For Immediate Release
Chicago, IL—November 18, 2016—Zacks.com looks back on the hottest stories of the week featured in the Stocks in the News blog, where analysts and writers discuss the latest news and events impacting stocks, the financial markets, and the greater investing world.
Here are highlights from this week’s Stocks in the News blog:
Here’s Why Bank Stocks (JPM, BAC, PNC, GS) are Still Gaining Today
On Monday, shares of many major bank and financial stocks were gaining, still on the rise almost a week after Donald Trump was elected the 45th president of the United States. The banking industry stands to be a winner under a Trump administration, as regulation rollbacks for Wall Street and overall uncertainty surrounding his presidency stand to boost big banks and other financial companies.
Here's Why Shipping Stocks are Today’s Biggest Movers (DRYS, GSL, DCIX)
A quick glance at Thursday’s biggest gainers and losers reveals that the shipping industry is a complete mess right now. Several notable stocks in this sector, including DryShips (DRYS), Global Ship Lease (GSL), and Diana Containerships (DCIX) are either soaring or plummeting, as many investors feel a recently-formed bubble is bursting.
So what the heck is going on with shipping companies this week? A recent note from Wells Fargo analyst Michael Webber suggests that this industry is being affected by a bubble created by algorithm-based trading.
Target Soars 8% on Strong Q3 Earnings, E-Commerce Growth
On Wednesday, shares of everyone’s favorite store, Target Corp. (TGT), soared up around 8% in morning trading after the company posted impressive third quarter financial results. Adjusted earnings per share came in $1.04, surpassing the Zacks Consensus Estimate of 83 cents per share and increasing 22.1% year-over-year. Target reported revenues of $16.441 billion, beating our consensus estimate of $16.3 billion but declining 6.7% year-over-year.
For the holiday quarter, Target projects both GAAP and adjusted EPS to be in the range of $1.55-$1.75 per share, while comparable sales should fall in the range of down 1% to up 1%, up from previous guidance of negative 2% to flat.

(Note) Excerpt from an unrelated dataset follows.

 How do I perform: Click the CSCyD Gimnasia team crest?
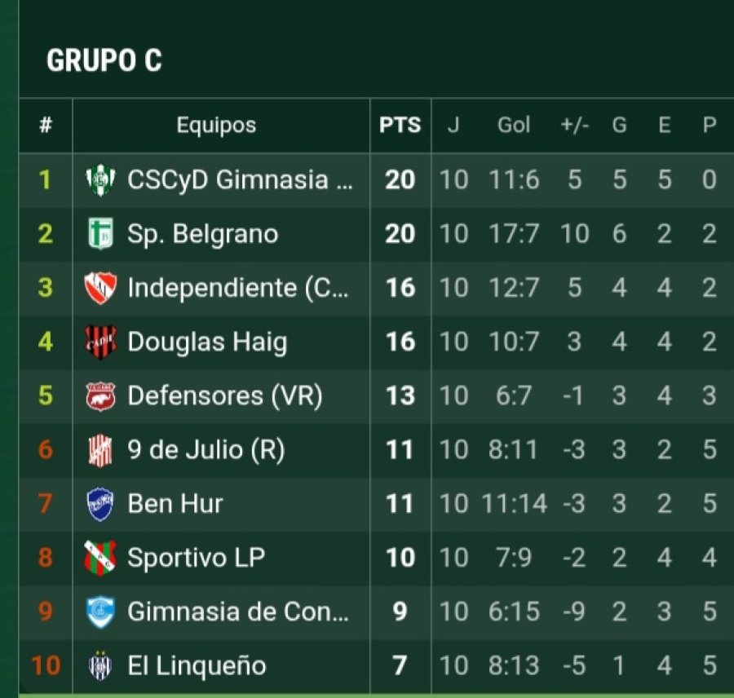[x=100, y=179]
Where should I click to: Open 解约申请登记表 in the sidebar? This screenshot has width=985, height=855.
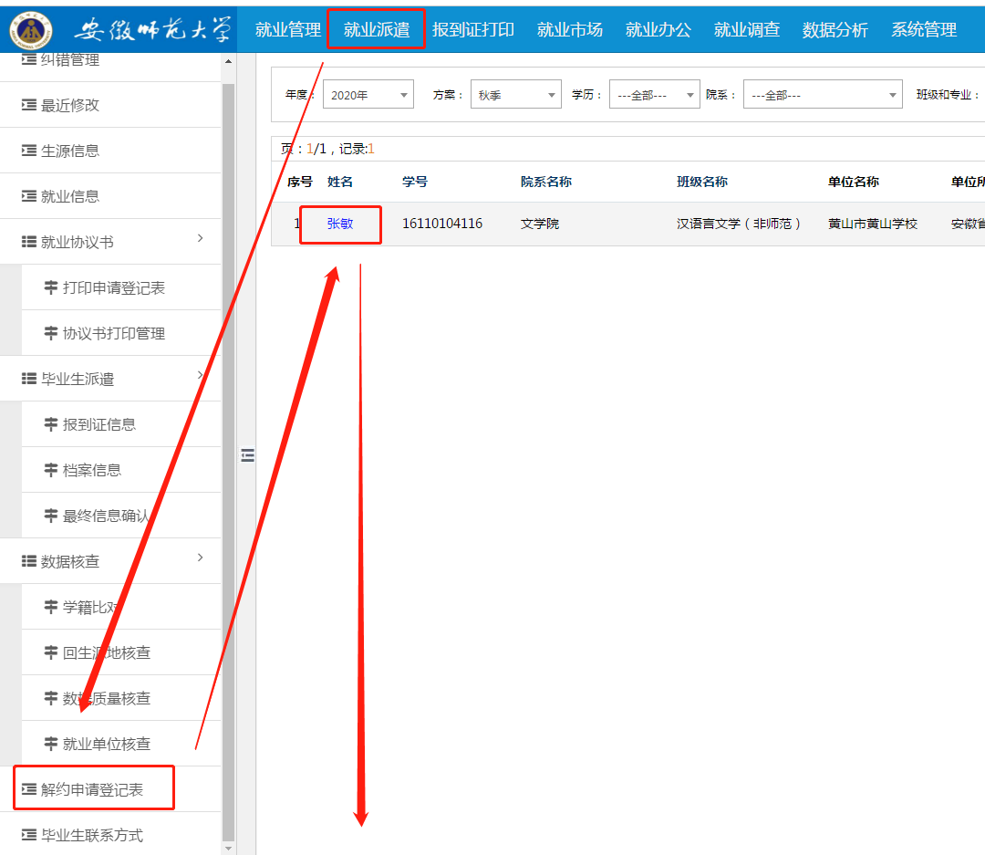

Gap (GPS) Meets Q3 Earnings, Comparable Sales Decline 3%
Gap Inc. (GPS) released its third quarter fiscal 2016 financial results after the bell on Thursday, posting adjusted diluted earnings of 60 cents per share and revenues of $3.8 billion. Gap’s total comparable sales fell 3% in the quarter. For Gap Global, comps were down 8%. For Banana Republic Global, comps were also down 8%. For Old Navy, comps increased by 3%.
Looking ahead to full year 2016, Gap expects its diluted EPS to be in the range of $1.41 to $1.50. The company reaffirmed its adjusted diluted earnings per share to be in the range of $1.87 to $1.92, excluding the negative impact of restructuring costs.
USGS Just Discovered the Biggest Shale Oil Field in America
On Tuesday, the U.S. Geological Survey (USGS) announced that it has discovered the biggest deposit of untapped oil in the United States, located in the Wolfcamp shale formation in the Midland Basin portion of Texas’ Permian Basin. Wolfcamp has an estimated average of 20 billion barrels of oil, 16 trillion cubic feet of associated natural gas, and 1.6 billion barrels of natural gas liquids there for the taking.